> _Stated problem_: Convert every line of the records below into a JSON list of strings, one string per line, and leave out blank lines.

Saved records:
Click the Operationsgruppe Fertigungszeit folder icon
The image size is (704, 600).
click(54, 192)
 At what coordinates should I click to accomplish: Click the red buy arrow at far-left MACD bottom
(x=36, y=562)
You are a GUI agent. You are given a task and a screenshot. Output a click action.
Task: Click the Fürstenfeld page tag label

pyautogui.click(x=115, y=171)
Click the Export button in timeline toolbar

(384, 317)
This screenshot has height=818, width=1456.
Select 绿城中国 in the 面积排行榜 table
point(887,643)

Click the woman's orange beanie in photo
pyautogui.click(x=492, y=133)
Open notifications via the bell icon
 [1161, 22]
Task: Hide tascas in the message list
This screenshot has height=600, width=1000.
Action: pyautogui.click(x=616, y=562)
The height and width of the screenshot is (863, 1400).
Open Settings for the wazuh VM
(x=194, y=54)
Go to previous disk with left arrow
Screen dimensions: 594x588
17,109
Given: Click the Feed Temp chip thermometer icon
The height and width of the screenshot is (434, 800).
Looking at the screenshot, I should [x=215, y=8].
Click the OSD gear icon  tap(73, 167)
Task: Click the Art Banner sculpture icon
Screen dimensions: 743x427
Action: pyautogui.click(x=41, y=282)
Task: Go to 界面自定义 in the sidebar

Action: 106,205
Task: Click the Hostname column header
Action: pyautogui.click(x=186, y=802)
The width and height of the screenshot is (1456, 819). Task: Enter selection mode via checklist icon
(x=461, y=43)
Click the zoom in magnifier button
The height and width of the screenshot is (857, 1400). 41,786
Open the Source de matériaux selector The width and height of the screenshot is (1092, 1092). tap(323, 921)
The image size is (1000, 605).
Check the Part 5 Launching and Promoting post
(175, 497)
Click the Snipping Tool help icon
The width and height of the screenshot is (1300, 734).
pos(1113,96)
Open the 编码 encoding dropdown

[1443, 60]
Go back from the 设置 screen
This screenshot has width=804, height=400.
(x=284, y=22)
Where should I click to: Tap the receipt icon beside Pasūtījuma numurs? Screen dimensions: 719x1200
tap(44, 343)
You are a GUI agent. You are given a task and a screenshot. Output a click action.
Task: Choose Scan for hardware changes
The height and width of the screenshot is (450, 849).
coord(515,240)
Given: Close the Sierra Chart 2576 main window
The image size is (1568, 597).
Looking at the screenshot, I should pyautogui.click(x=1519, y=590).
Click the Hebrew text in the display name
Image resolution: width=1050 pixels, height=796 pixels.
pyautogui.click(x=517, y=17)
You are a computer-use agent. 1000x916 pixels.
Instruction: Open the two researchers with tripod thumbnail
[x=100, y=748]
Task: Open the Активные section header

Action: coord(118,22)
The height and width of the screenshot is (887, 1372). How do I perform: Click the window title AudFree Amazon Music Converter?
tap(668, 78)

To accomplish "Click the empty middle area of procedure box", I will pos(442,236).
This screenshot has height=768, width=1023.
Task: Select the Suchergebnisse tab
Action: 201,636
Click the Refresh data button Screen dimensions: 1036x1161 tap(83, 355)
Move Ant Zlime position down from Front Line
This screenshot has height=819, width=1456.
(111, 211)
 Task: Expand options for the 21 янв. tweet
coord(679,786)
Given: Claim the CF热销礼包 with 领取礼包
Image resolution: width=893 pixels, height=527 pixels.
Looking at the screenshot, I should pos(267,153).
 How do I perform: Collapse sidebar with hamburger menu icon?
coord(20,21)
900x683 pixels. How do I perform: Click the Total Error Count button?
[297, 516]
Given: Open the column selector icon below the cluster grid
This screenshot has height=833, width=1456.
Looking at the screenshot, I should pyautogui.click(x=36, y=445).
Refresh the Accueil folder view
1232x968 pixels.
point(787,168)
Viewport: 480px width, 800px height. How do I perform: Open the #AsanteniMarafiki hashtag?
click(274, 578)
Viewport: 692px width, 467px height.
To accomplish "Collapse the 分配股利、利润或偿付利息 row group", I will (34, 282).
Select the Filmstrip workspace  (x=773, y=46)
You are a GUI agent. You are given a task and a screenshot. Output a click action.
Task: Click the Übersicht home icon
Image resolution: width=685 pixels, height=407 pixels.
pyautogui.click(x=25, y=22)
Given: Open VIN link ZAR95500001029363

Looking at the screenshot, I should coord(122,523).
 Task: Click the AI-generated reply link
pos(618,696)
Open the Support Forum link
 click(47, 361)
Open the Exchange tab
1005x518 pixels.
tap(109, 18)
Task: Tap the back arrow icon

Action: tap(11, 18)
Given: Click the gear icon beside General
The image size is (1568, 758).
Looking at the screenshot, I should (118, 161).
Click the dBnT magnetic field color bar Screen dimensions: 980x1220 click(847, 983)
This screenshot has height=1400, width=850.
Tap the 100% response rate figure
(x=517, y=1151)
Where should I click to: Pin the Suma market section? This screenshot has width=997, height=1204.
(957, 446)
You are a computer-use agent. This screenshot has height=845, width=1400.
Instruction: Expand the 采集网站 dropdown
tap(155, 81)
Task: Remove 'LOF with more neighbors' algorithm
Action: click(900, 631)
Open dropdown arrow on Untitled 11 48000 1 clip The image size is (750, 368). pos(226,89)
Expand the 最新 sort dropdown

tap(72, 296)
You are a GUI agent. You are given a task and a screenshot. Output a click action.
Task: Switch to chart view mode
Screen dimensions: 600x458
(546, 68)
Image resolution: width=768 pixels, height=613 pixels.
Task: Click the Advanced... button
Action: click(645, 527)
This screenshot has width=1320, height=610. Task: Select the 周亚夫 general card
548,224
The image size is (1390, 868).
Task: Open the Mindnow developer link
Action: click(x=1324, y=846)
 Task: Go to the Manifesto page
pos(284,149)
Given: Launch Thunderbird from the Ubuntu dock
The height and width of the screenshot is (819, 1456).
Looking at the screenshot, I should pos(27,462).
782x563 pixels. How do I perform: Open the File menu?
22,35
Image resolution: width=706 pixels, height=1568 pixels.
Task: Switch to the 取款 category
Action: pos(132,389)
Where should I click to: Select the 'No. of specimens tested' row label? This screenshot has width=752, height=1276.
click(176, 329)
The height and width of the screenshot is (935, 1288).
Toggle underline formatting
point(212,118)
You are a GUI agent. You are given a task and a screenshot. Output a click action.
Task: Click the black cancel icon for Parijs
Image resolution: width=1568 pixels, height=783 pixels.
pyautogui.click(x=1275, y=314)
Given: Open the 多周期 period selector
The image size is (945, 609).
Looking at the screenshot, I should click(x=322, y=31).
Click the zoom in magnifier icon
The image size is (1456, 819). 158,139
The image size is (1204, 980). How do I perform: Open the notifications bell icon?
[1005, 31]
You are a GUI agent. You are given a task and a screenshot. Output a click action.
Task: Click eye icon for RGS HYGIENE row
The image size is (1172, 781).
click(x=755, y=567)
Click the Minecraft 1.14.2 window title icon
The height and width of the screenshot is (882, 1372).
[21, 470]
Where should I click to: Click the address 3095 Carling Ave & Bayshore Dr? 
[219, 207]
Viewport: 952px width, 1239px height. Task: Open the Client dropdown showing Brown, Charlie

> _Correct response_:
[
  "Click the Operationsgruppe Fertigungszeit folder icon",
  "The image size is (704, 600).",
  "click(54, 192)",
  " At what coordinates should I click to accomplish: Click the red buy arrow at far-left MACD bottom",
  "(x=36, y=562)",
  "You are a GUI agent. You are given a task and a screenshot. Output a click action.",
  "Task: Click the Fürstenfeld page tag label",
  "pyautogui.click(x=115, y=171)",
  "Click the Export button in timeline toolbar",
  "(384, 317)",
  "This screenshot has height=818, width=1456.",
  "Select 绿城中国 in the 面积排行榜 table",
  "point(887,643)",
  "Click the woman's orange beanie in photo",
  "pyautogui.click(x=492, y=133)",
  "Open notifications via the bell icon",
  " [1161, 22]",
  "Task: Hide tascas in the message list",
  "This screenshot has height=600, width=1000.",
  "Action: pyautogui.click(x=616, y=562)",
  "The height and width of the screenshot is (863, 1400).",
  "Open Settings for the wazuh VM",
  "(x=194, y=54)",
  "Go to previous disk with left arrow",
  "Screen dimensions: 594x588",
  "17,109",
  "Given: Click the Feed Temp chip thermometer icon",
  "The height and width of the screenshot is (434, 800).",
  "Looking at the screenshot, I should [x=215, y=8].",
  "Click the OSD gear icon  tap(73, 167)",
  "Task: Click the Art Banner sculpture icon",
  "Screen dimensions: 743x427",
  "Action: pyautogui.click(x=41, y=282)",
  "Task: Go to 界面自定义 in the sidebar",
  "Action: 106,205",
  "Task: Click the Hostname column header",
  "Action: pyautogui.click(x=186, y=802)",
  "The width and height of the screenshot is (1456, 819). Task: Enter selection mode via checklist icon",
  "(x=461, y=43)",
  "Click the zoom in magnifier button",
  "The height and width of the screenshot is (857, 1400). 41,786",
  "Open the Source de matériaux selector The width and height of the screenshot is (1092, 1092). tap(323, 921)",
  "The image size is (1000, 605).",
  "Check the Part 5 Launching and Promoting post",
  "(175, 497)",
  "Click the Snipping Tool help icon",
  "The width and height of the screenshot is (1300, 734).",
  "pos(1113,96)",
  "Open the 编码 encoding dropdown",
  "[1443, 60]",
  "Go back from the 设置 screen",
  "This screenshot has width=804, height=400.",
  "(x=284, y=22)",
  "Where should I click to: Tap the receipt icon beside Pasūtījuma numurs? Screen dimensions: 719x1200",
  "tap(44, 343)",
  "You are a GUI agent. You are given a task and a screenshot. Output a click action.",
  "Task: Choose Scan for hardware changes",
  "The height and width of the screenshot is (450, 849).",
  "coord(515,240)",
  "Given: Close the Sierra Chart 2576 main window",
  "The image size is (1568, 597).",
  "Looking at the screenshot, I should pyautogui.click(x=1519, y=590).",
  "Click the Hebrew text in the display name",
  "Image resolution: width=1050 pixels, height=796 pixels.",
  "pyautogui.click(x=517, y=17)",
  "You are a computer-use agent. 1000x916 pixels.",
  "Instruction: Open the two researchers with tripod thumbnail",
  "[x=100, y=748]",
  "Task: Open the Активные section header",
  "Action: coord(118,22)",
  "The height and width of the screenshot is (887, 1372). How do I perform: Click the window title AudFree Amazon Music Converter?",
  "tap(668, 78)",
  "To accomplish \"Click the empty middle area of procedure box\", I will pos(442,236).",
  "This screenshot has height=768, width=1023.",
  "Task: Select the Suchergebnisse tab",
  "Action: 201,636",
  "Click the Refresh data button Screen dimensions: 1036x1161 tap(83, 355)",
  "Move Ant Zlime position down from Front Line",
  "This screenshot has height=819, width=1456.",
  "(111, 211)",
  " Task: Expand options for the 21 янв. tweet",
  "coord(679,786)",
  "Given: Claim the CF热销礼包 with 领取礼包",
  "Image resolution: width=893 pixels, height=527 pixels.",
  "Looking at the screenshot, I should pos(267,153).",
  " How do I perform: Collapse sidebar with hamburger menu icon?",
  "coord(20,21)",
  "900x683 pixels. How do I perform: Click the Total Error Count button?",
  "[297, 516]",
  "Given: Open the column selector icon below the cluster grid",
  "This screenshot has height=833, width=1456.",
  "Looking at the screenshot, I should pyautogui.click(x=36, y=445).",
  "Refresh the Accueil folder view",
  "1232x968 pixels.",
  "point(787,168)",
  "Viewport: 480px width, 800px height. How do I perform: Open the #AsanteniMarafiki hashtag?",
  "click(274, 578)",
  "Viewport: 692px width, 467px height.",
  "To accomplish \"Collapse the 分配股利、利润或偿付利息 row group\", I will (34, 282).",
  "Select the Filmstrip workspace  (x=773, y=46)",
  "You are a GUI agent. You are given a task and a screenshot. Output a click action.",
  "Task: Click the Übersicht home icon",
  "Image resolution: width=685 pixels, height=407 pixels.",
  "pyautogui.click(x=25, y=22)",
  "Given: Open VIN link ZAR95500001029363",
  "Looking at the screenshot, I should coord(122,523).",
  " Task: Click the AI-generated reply link",
  "pos(618,696)",
  "Open the Support Forum link",
  " click(47, 361)",
  "Open the Exchange tab",
  "1005x518 pixels.",
  "tap(109, 18)",
  "Task: Tap the back arrow icon",
  "Action: tap(11, 18)",
  "Given: Click the gear icon beside General",
  "The image size is (1568, 758).",
  "Looking at the screenshot, I should (118, 161).",
  "Click the dBnT magnetic field color bar Screen dimensions: 980x1220 click(847, 983)",
  "This screenshot has height=1400, width=850.",
  "Tap the 100% response rate figure",
  "(x=517, y=1151)",
  "Where should I click to: Pin the Suma market section? This screenshot has width=997, height=1204.",
  "(957, 446)",
  "You are a computer-use agent. This screenshot has height=845, width=1400.",
  "Instruction: Expand the 采集网站 dropdown",
  "tap(155, 81)",
  "Task: Remove 'LOF with more neighbors' algorithm",
  "Action: click(900, 631)",
  "Open dropdown arrow on Untitled 11 48000 1 clip The image size is (750, 368). pos(226,89)",
  "Expand the 最新 sort dropdown",
  "tap(72, 296)",
  "You are a GUI agent. You are given a task and a screenshot. Output a click action.",
  "Task: Switch to chart view mode",
  "Screen dimensions: 600x458",
  "(546, 68)",
  "Image resolution: width=768 pixels, height=613 pixels.",
  "Task: Click the Advanced... button",
  "Action: click(645, 527)",
  "This screenshot has width=1320, height=610. Task: Select the 周亚夫 general card",
  "548,224",
  "The image size is (1390, 868).",
  "Task: Open the Mindnow developer link",
  "Action: click(x=1324, y=846)",
  " Task: Go to the Manifesto page",
  "pos(284,149)",
  "Given: Launch Thunderbird from the Ubuntu dock",
  "The height and width of the screenshot is (819, 1456).",
  "Looking at the screenshot, I should pos(27,462).",
  "782x563 pixels. How do I perform: Open the File menu?",
  "22,35",
  "Image resolution: width=706 pixels, height=1568 pixels.",
  "Task: Switch to the 取款 category",
  "Action: pos(132,389)",
  "Where should I click to: Select the 'No. of specimens tested' row label? This screenshot has width=752, height=1276.",
  "click(176, 329)",
  "The height and width of the screenshot is (935, 1288).",
  "Toggle underline formatting",
  "point(212,118)",
  "You are a GUI agent. You are given a task and a screenshot. Output a click action.",
  "Task: Click the black cancel icon for Parijs",
  "Image resolution: width=1568 pixels, height=783 pixels.",
  "pyautogui.click(x=1275, y=314)",
  "Given: Open the 多周期 period selector",
  "The image size is (945, 609).",
  "Looking at the screenshot, I should click(x=322, y=31).",
  "Click the zoom in magnifier icon",
  "The image size is (1456, 819). 158,139",
  "The image size is (1204, 980). How do I perform: Open the notifications bell icon?",
  "[1005, 31]",
  "You are a GUI agent. You are given a task and a screenshot. Output a click action.",
  "Task: Click eye icon for RGS HYGIENE row",
  "The image size is (1172, 781).",
  "click(x=755, y=567)",
  "Click the Minecraft 1.14.2 window title icon",
  "The height and width of the screenshot is (882, 1372).",
  "[21, 470]",
  "Where should I click to: Click the address 3095 Carling Ave & Bayshore Dr? ",
  "[219, 207]",
  "Viewport: 952px width, 1239px height. Task: Open the Client dropdown showing Brown, Charlie"
]